The Company recognizes accrued interest and penalties related to unrecognized tax benefits as income tax expense. There were no unrecognized tax benefits and no amounts accrued for interest and penalties as of September 30, 2020. The Company is currently not aware of any issues under review that could result in significant payments, accruals or material deviation from its position.

 

The Company has identified the United States as its only “major” tax jurisdiction.

 

The Company may be subject to potential examination by federal and state taxing authorities in the areas of income taxes. These potential examinations may include questioning the timing and amount of deductions, the nexus of income among various tax jurisdictions and compliance with federal and state tax laws.
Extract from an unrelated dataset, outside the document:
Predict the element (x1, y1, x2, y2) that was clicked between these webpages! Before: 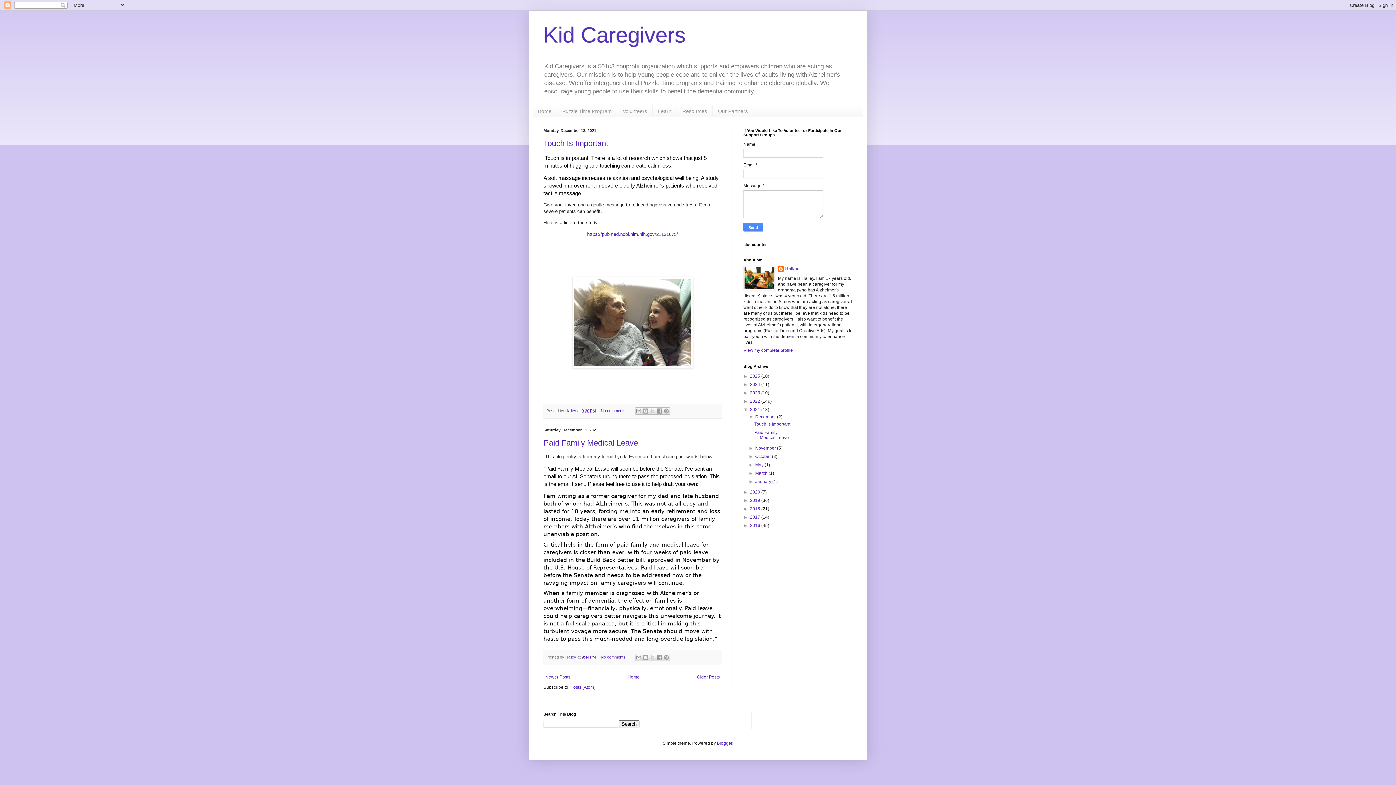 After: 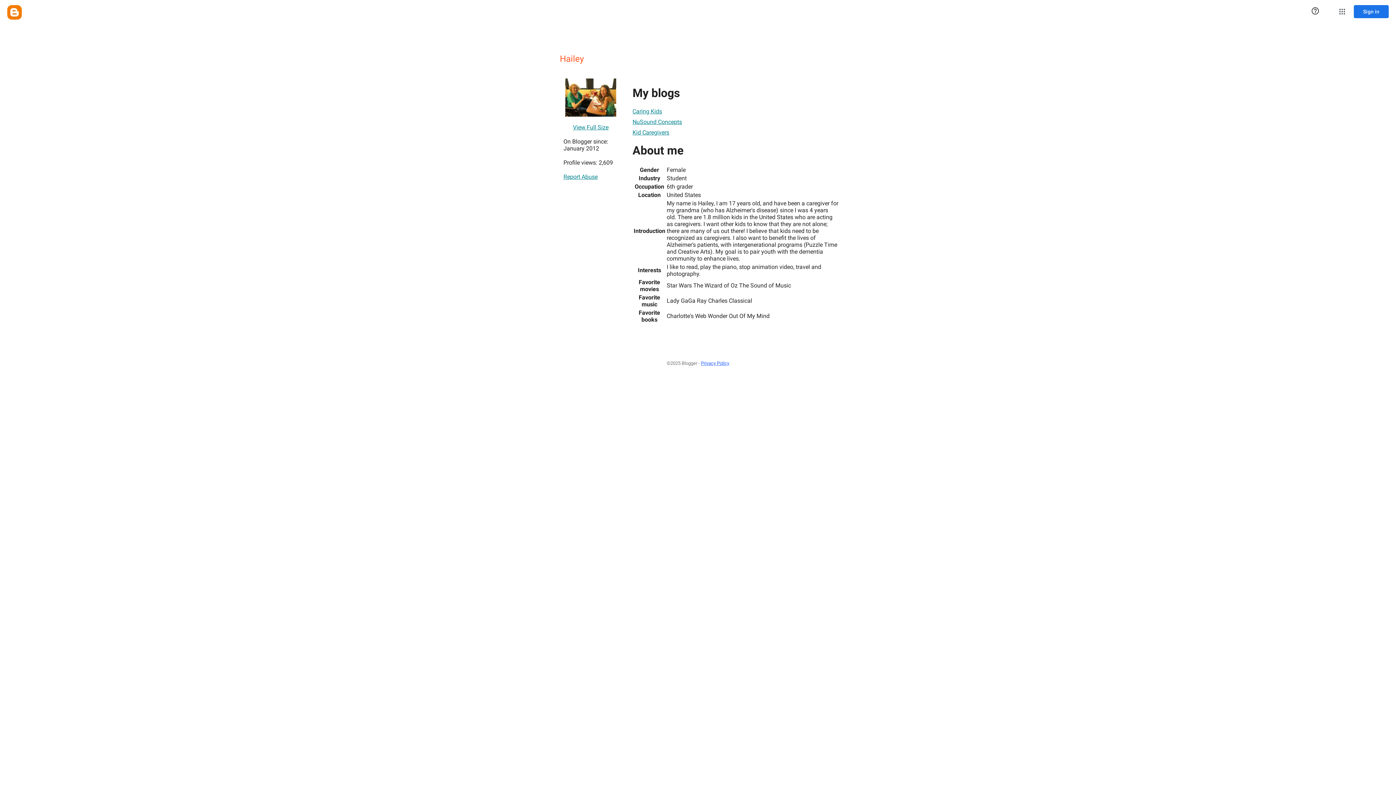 Action: bbox: (565, 408, 577, 412) label: Hailey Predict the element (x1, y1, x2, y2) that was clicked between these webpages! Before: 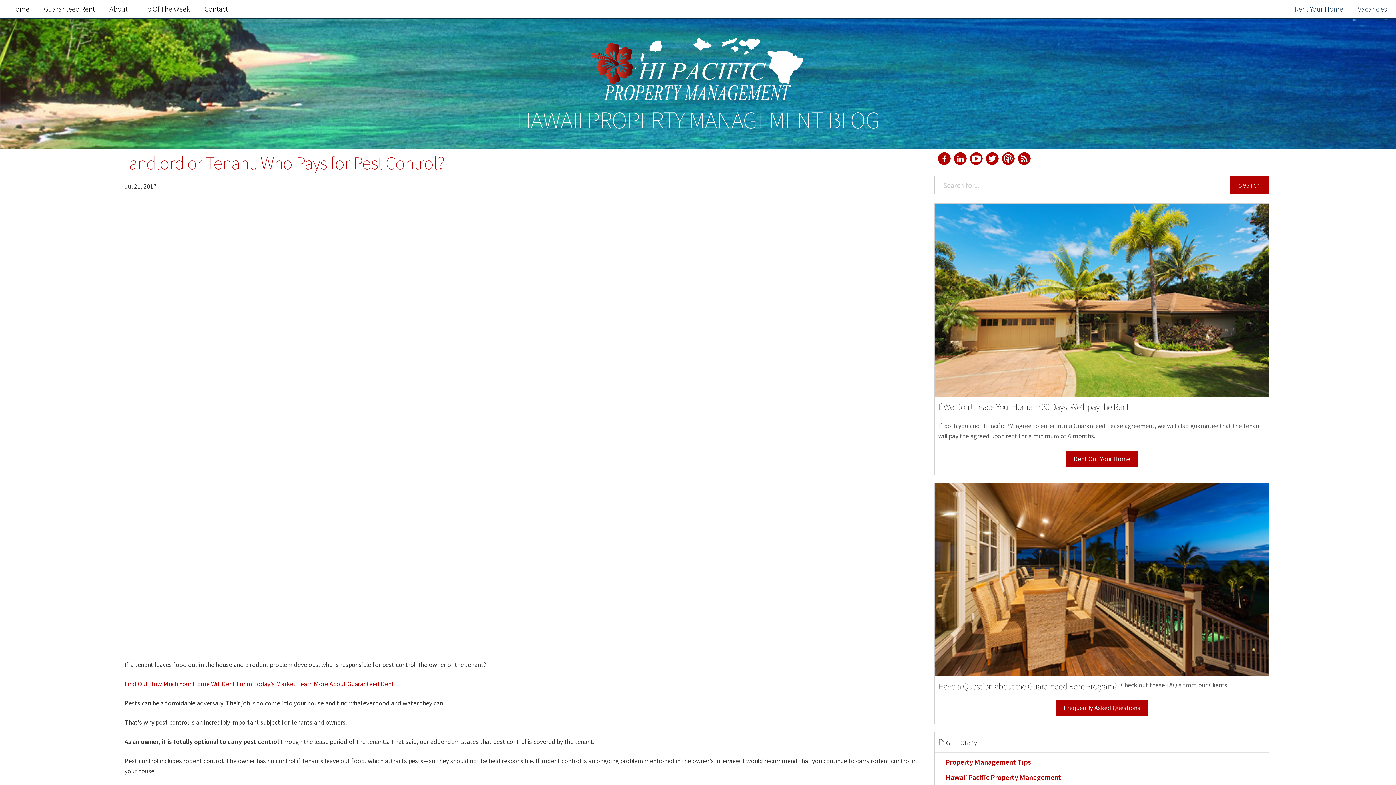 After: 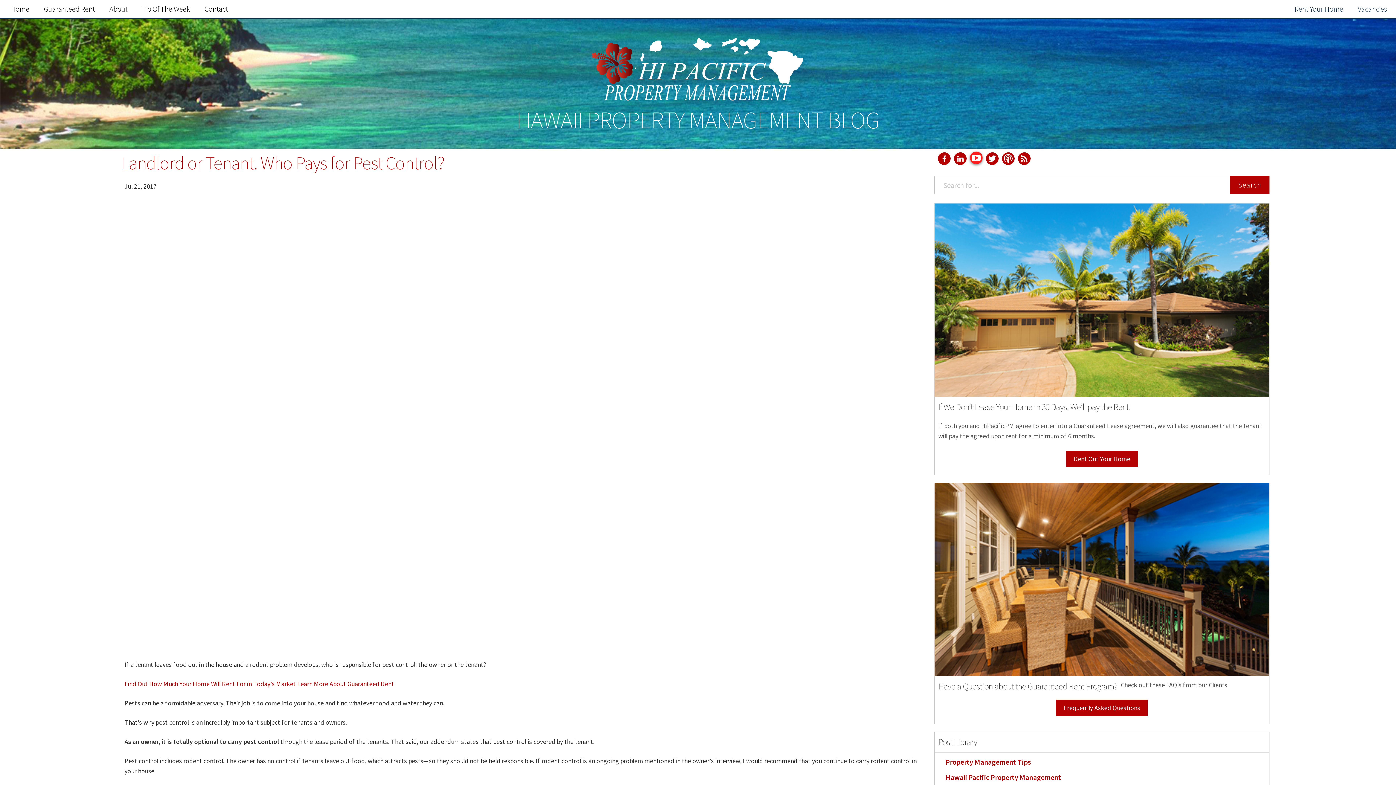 Action: bbox: (970, 158, 982, 167)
The Company’s management does not expect that the total amount of unrecognized tax benefits will materially change over the next twelve months.

 

The provision for income taxes was deemed to be immaterial for the period from August 20, 2020 (inception) through September 30, 2020.

 

The Company is subject to income tax examinations by major taxing authorities since inception..

 

Concentration of Credit Risk

 

Financial instruments that potentially subject the Company to concentration of credit risk consist of a cash account in a financial institution which, at times may exceed the Federal depository insurance coverage of $250,000. At September 30, 2020, the Company had not experienced losses on this account and management believes the Company is not exposed to significant risks on such account.

 

Recent Accounting Pronouncements

 

Management does not believe that any recently issued, but not yet effective, accounting pronouncements, if currently adopted, would have a material effect on the Company’s financial statements.

 

Risks and Uncertainties

 

Management is currently continuing to evaluate the impact of the COVID-19 pandemic and has concluded that while it is reasonably possible that the virus could have a negative effect on the Company’s financial position, results of its operations and/or search for a target company, the specific impact is not readily determinable as of the date of these financial statements. The financial statements do not include any adjustments that might result from the outcome of this uncertainty.